Bu konuda yapılan çalışmalar, her iki durumun bir arada bulunmasının ciddi bir ciddiyetle ilişkili olduğunu göstermektedir. bipolar bozukluk ve görünüşe göre daha sık görülen ve erken başlangıçlı depresif dönemler semptomatoloji. Bir diğer önemli husus ise, genellikle iki psikopatolojide ayrı ayrı fark edilen intihar davranışı riskini artırır (bu sefer birbirlerini beslemelerine rağmen). Gözden geçirilenler, mümkünse kadınlarda daha dikkat çekicidir; adet sırasında daha fazla sayıda tıkanıklık ortaya çıkabilir.
Son olarak, her iki patolojinin de deneğin hastalanma tehlikesini tetiklediği konusunda fikir birliği vardır. uyuşturucuları kötüye kullanmak veya nozolojik kategoride yer alan rahatsızlıklardan herhangi birinden muzdarip olduğunu bildirmek kaygı. Kişilik bozuklukları ve özellikle C kümesindekiler, bu karmaşık komorbiditeye sahip hastalarda da ortaya çıkabilir.
- İlginizi çekebilir: "En yaygın 10 yeme bozukluğu"
6. Dikkat eksikliği hiperaktivite bozukluğu (DEHB)
Bipolar bozukluğu olan kız ve erkek çocukların önemli bir yüzdesi de hiperaktiviteye ve uzun süre dikkati sürdürmede sorunlara neden olan DEHB'den muzdariptir. DEHB'nin izole olarak ortaya çıktığı durumlarda, yaklaşık yarısı tamamlanarak yetişkinliğe ulaşır. tanı kriterleri, eldeki komorbiditeden muzdarip olanlara kadar uzanan bir yüzde. Bu manada, Bipolar bozukluğu olan (yetişkinler) erkeklerin %14,7'sinin ve kadınların %5.8'inin buna sahip olduğu tahmin edilmektedir..
Bu komorbidite vakaları, bipolar bozukluğun daha erken başladığını (ortalamadan beş yıla kadar daha erken) gösterir. semptomların olmadığı daha kısa dönemler, depresif vurgu ve kaygı riski (özellikle panik atak ve fobi) Sosyal).

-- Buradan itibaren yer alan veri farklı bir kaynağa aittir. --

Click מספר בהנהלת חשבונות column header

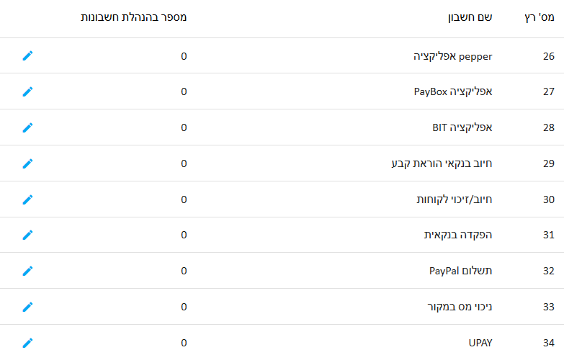[133, 17]
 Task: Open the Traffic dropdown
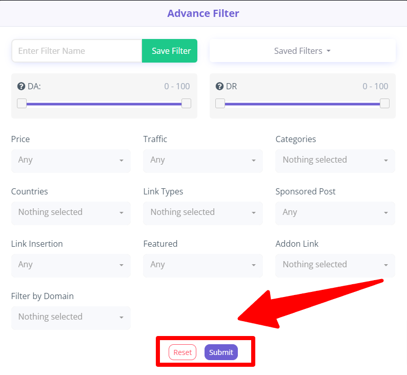point(203,161)
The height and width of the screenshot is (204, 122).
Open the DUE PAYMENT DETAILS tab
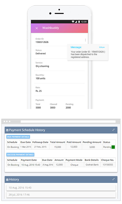click(18, 137)
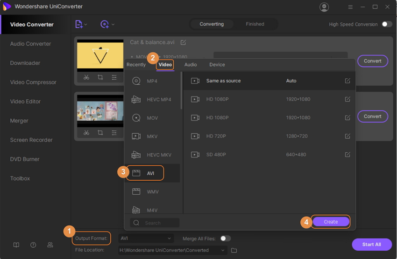Click the Start All button
The image size is (397, 259).
click(371, 244)
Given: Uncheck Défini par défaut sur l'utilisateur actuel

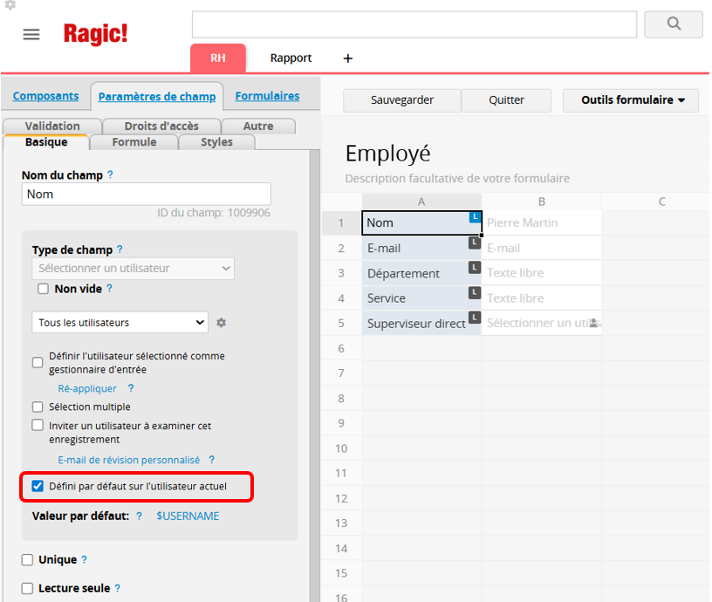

Alkol ve diğer uyuşturucuların kullanımı da mevcut olabilir, bu da yaşam kalitesini ve istihdamla topluma katkıda bulunma becerisini ciddi şekilde bozar. Bipolar bozukluğu olan bir çocukta DEHB varlığı, kullanımında son derece dikkatli olmayı gerektirir. uyarıcılar tonu değiştirebileceğinden, terapötik bir araç olarak metilfenidat duygusal.

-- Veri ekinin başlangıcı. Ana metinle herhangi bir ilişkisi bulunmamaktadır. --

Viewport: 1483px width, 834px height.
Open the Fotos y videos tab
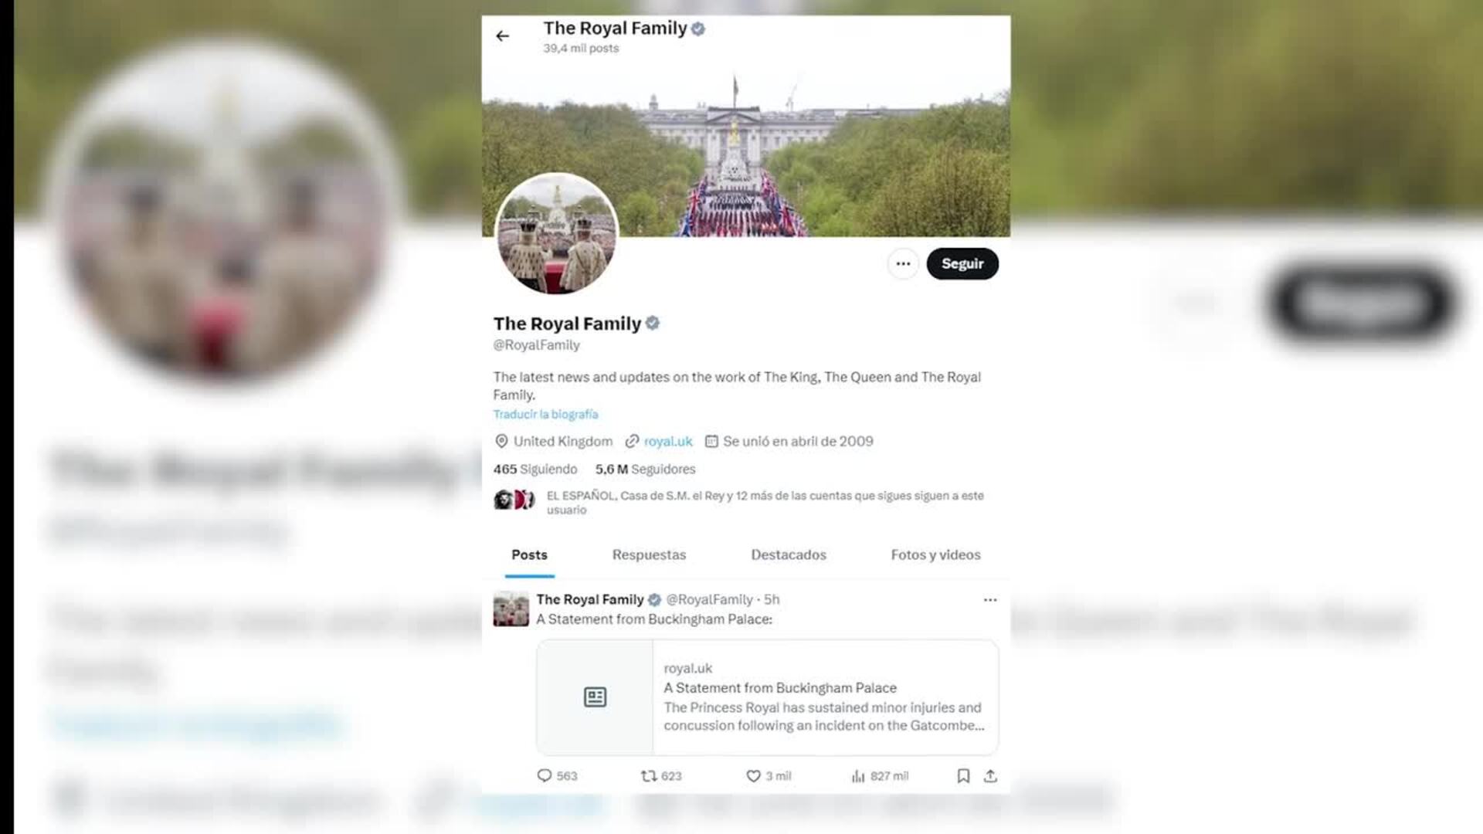coord(935,554)
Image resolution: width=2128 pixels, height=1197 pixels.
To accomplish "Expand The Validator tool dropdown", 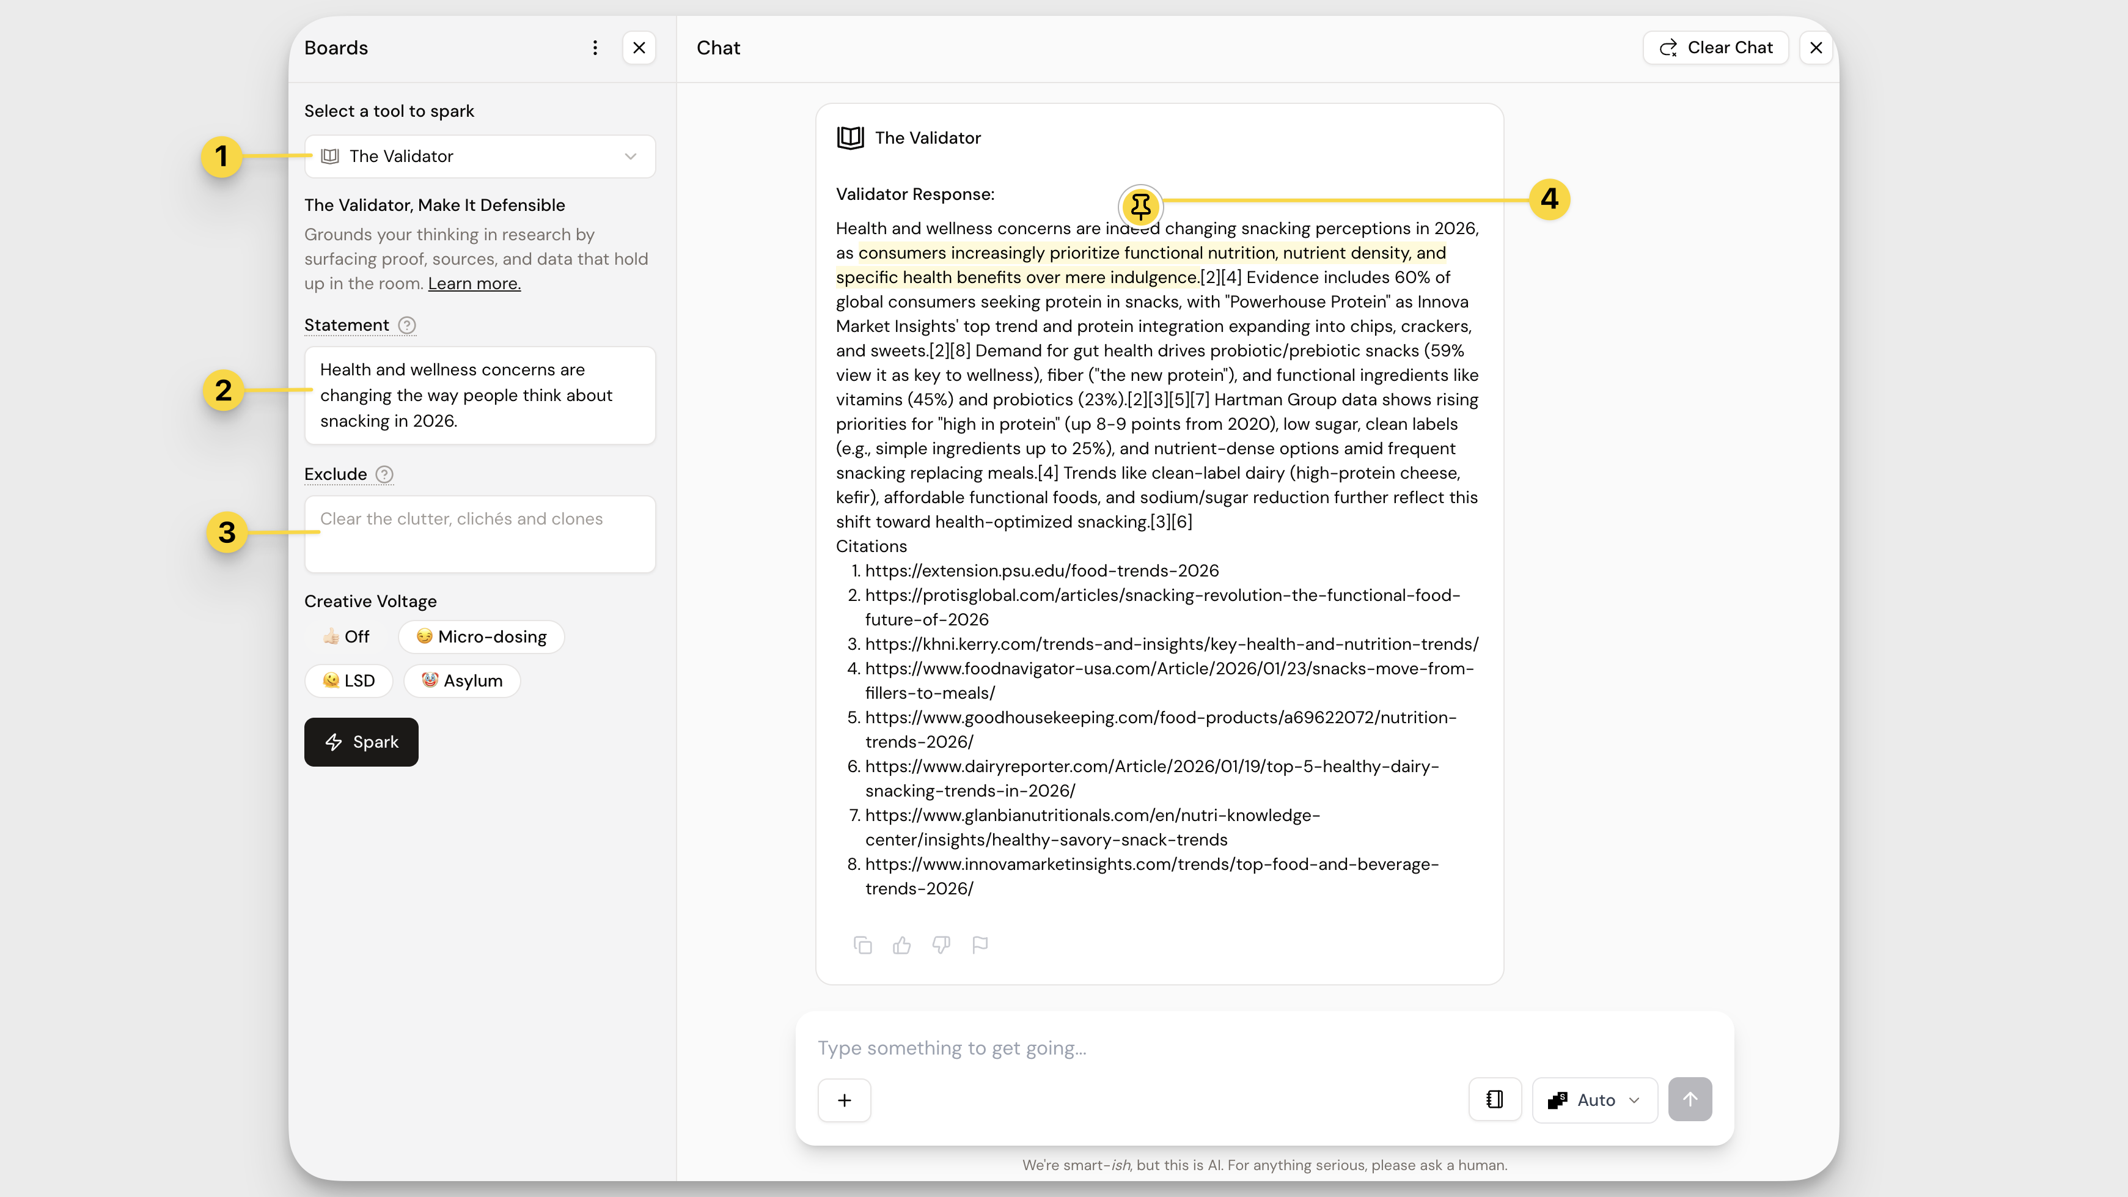I will point(480,156).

Son olarak, bazı yazarlar nesnelleştirdi bu durum ve antisosyal davranış arasındaki bağlantıpotansiyel hukuki veya cezai yaptırımlarla birlikte yasadışı eylemlerin işlenmesinde ifade edilecektir. DEHB riski, bipolar bozukluğu olan erkek ve kızlarda, özellikle alt tip I'de, depresyonlu olanlara göre dört kat daha fazladır.
7. Otizm
Bazı araştırmalar, otizm ve bipolaritenin hem yetişkinlikte hem de çocuklukta yüksek komorbiditesi olan iki bozukluk olabileceğini düşündürmektedir. Aslında, bu nörogelişimsel bozukluğu olan tüm insanların dörtte birine kadarının da bu duygudurum sorununa sahip olacağı düşünülmektedir. Yine de, Bu popülasyonun öznel deneyimlerini kelimelerle ifade etmedeki güçlükleri nedeniyle, bu veriler sürekli olarak sorgulanmıştır. (amaçlı bir dil olmadığında).

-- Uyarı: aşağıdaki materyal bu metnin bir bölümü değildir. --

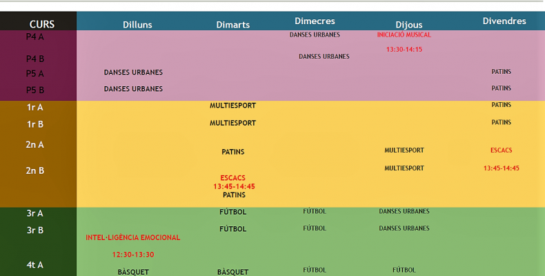Click BÀSQUET under Dilluns

[x=133, y=272]
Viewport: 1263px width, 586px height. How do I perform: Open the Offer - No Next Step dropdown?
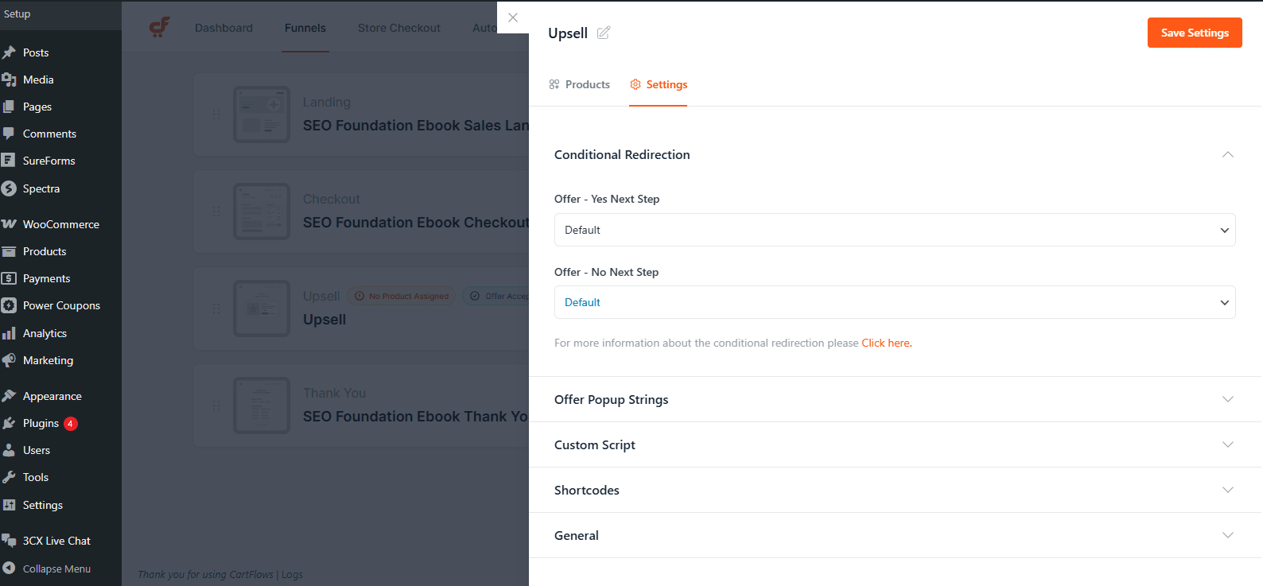894,302
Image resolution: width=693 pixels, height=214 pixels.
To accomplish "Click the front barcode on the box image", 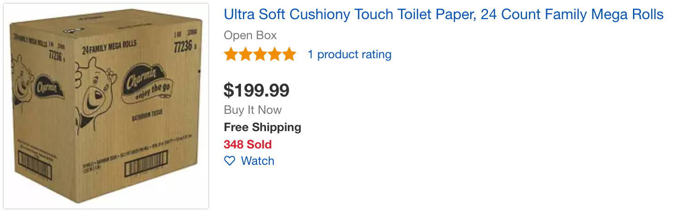I will pyautogui.click(x=146, y=169).
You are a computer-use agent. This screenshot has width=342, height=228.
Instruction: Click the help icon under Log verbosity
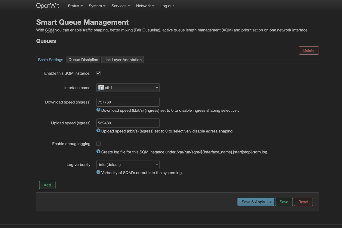coord(98,172)
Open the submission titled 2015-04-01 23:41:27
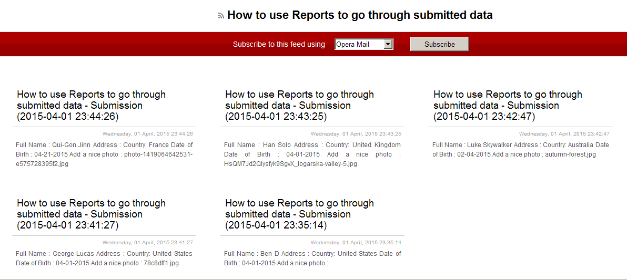Viewport: 627px width, 280px height. (91, 214)
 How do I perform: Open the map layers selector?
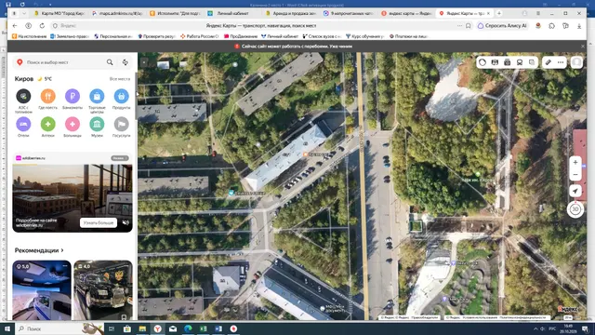tap(532, 62)
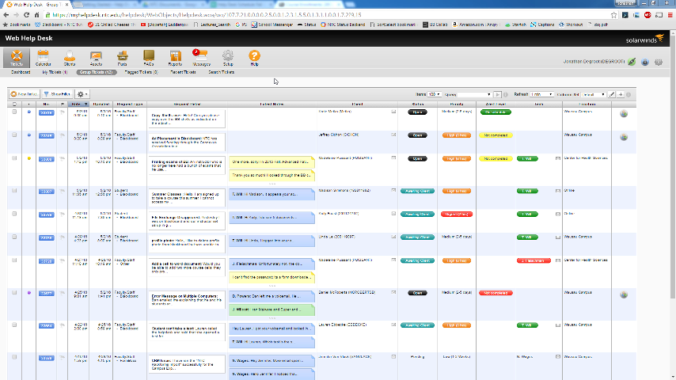This screenshot has height=380, width=676.
Task: Check the second ticket row checkbox
Action: 14,135
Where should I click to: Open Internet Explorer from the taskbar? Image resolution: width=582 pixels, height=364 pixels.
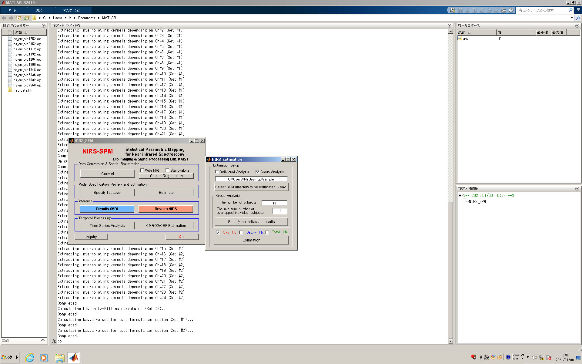click(x=29, y=358)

Bu iki patolojide de bazı semptomlar örtüşebilir ve bu da klinisyende kafa karışıklığına neden olabilir. Her iki durumda da sinirlilik, sonu belli olmayan aşırı konuşma, dikkatin dağılma ve hatta sallanma eğilimi gibi sorunlar baş gösterir; bu nedenle, bunları yorumlarken özel dikkat gösterilmelidir. Uykusuzluk, genellikle manik atakların tipik aktivasyonu veya yorulmazlığı ile karıştırılır.
A) Evet, Otistik kişilerde bipolarite belirtileri, diğer popülasyonlarda yaygın olarak görülenlerden farklı olabilir.. En bilinenleri, konuşmanın baskısı veya taquilalia (hızlandırılmış ritim), normalden çok daha belirgin sallanma, iniş olmadan. uyku zamanında açıklama (ani bir değişime dönüşmesi ve bariz bir neden olmaksızın) ve sıklıkla aşağıdakilere yol açan bir dürtüsellik saldırganlık.
Bibliyografik referanslar:
- Briger, P.. (2011). Bipolar bozukluklarda komorbidite. Nervenheilkunde. 30. 309-312.
- Parker, G., Bayes, A., McClure, G., Moral, Y. Ve Stevenson, J.. (2016). Bipolar bozukluk ve borderline kişilik bozukluğunun klinik durumu. İngiliz Psikiyatri Dergisi. 209(3), 109-132.